On the way to the Yarygin my travel was insanely hectic. My COVID test got denied and I had to stay in Chicago an extra day. My reservation got lost in Moscow. My plane was stuck on the runway for three hours. And, to top it off, both my bags had been lost. But I didn’t care, it didn’t shake me.
After all, I was on my way to a tournament. I could move my head and even be put in a front headlock now. I was so grateful just to be able to compete after several months of uncertainty.
It didn’t matter I had barely been able to train wrestling since mid-November, I knew the challenges I had endured would carry me through all the other challenges I had yet to face.
A lot of people asked me how I felt after this tournament and more than anything I felt grateful. Grateful I got to do what I loved again with people that believe in me so much. Grateful to be healthier than I have in a long time and confident in my future in this sport.
But most of all, I was grateful for all the people that stuck by me during one of the hardest times in my life.

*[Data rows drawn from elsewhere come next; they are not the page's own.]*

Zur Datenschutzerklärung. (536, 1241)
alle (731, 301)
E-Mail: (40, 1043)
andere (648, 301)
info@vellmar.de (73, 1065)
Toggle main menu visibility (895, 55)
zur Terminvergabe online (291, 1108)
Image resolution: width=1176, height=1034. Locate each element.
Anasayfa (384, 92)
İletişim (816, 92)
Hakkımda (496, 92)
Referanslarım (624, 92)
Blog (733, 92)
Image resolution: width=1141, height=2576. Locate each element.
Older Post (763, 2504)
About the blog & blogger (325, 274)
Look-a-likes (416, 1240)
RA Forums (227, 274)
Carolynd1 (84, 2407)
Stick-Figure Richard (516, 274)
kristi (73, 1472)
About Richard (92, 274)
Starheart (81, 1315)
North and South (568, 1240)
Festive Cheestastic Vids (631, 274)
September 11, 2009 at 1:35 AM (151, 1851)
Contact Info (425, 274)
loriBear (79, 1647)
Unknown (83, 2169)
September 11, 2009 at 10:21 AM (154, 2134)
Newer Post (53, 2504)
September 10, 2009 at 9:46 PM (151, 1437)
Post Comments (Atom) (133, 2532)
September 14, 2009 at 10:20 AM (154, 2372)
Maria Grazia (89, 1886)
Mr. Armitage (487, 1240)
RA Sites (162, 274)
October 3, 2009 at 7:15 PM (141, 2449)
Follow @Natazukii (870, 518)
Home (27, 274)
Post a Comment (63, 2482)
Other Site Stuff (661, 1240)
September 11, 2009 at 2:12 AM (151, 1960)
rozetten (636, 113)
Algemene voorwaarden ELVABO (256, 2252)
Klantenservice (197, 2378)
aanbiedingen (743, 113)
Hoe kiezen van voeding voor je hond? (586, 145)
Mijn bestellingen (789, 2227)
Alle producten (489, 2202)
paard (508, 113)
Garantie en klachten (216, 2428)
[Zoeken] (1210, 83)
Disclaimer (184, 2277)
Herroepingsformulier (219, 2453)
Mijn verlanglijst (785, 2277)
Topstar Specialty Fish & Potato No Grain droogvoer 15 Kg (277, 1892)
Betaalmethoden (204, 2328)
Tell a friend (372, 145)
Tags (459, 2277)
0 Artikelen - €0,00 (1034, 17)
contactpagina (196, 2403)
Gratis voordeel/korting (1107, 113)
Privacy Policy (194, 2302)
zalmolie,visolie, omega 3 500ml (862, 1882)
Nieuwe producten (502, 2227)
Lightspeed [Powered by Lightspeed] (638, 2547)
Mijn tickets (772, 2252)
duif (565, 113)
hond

Now, I want to set something straight: I’m not saying any of this to complain or incite pity because of my injuries. Rather, I want to bring to light some of the darker aspects of what it can be like to be injured in this sport.
Athletes deal with more than the typical person can even imagine, and serious injuries are often a part of that. And while the physical aspect of an injury is the most apparent from the outside, it is only a fraction of the hurt and pain that resides on the inside.
Especially in wrestling, it can be easy to say that circumstances don’t matter, until you’re in some of the most difficult circumstances of your life. It’s easy to say you should be able to push through anything and everything, until it is taking everything you have just to hold yourself together.
I’m more than grateful for all the lessons I learned in 2021, no matter how hard they were to endure at the time. I’m excited and hopeful about my future in this sport, something that seemed so precarious and in the balance a couple of months ago.
In 2021, I truly felt what it was like to walk through the fire of trial and tribulation. And I was surprised to find that I found a better, stronger version of myself among the flames.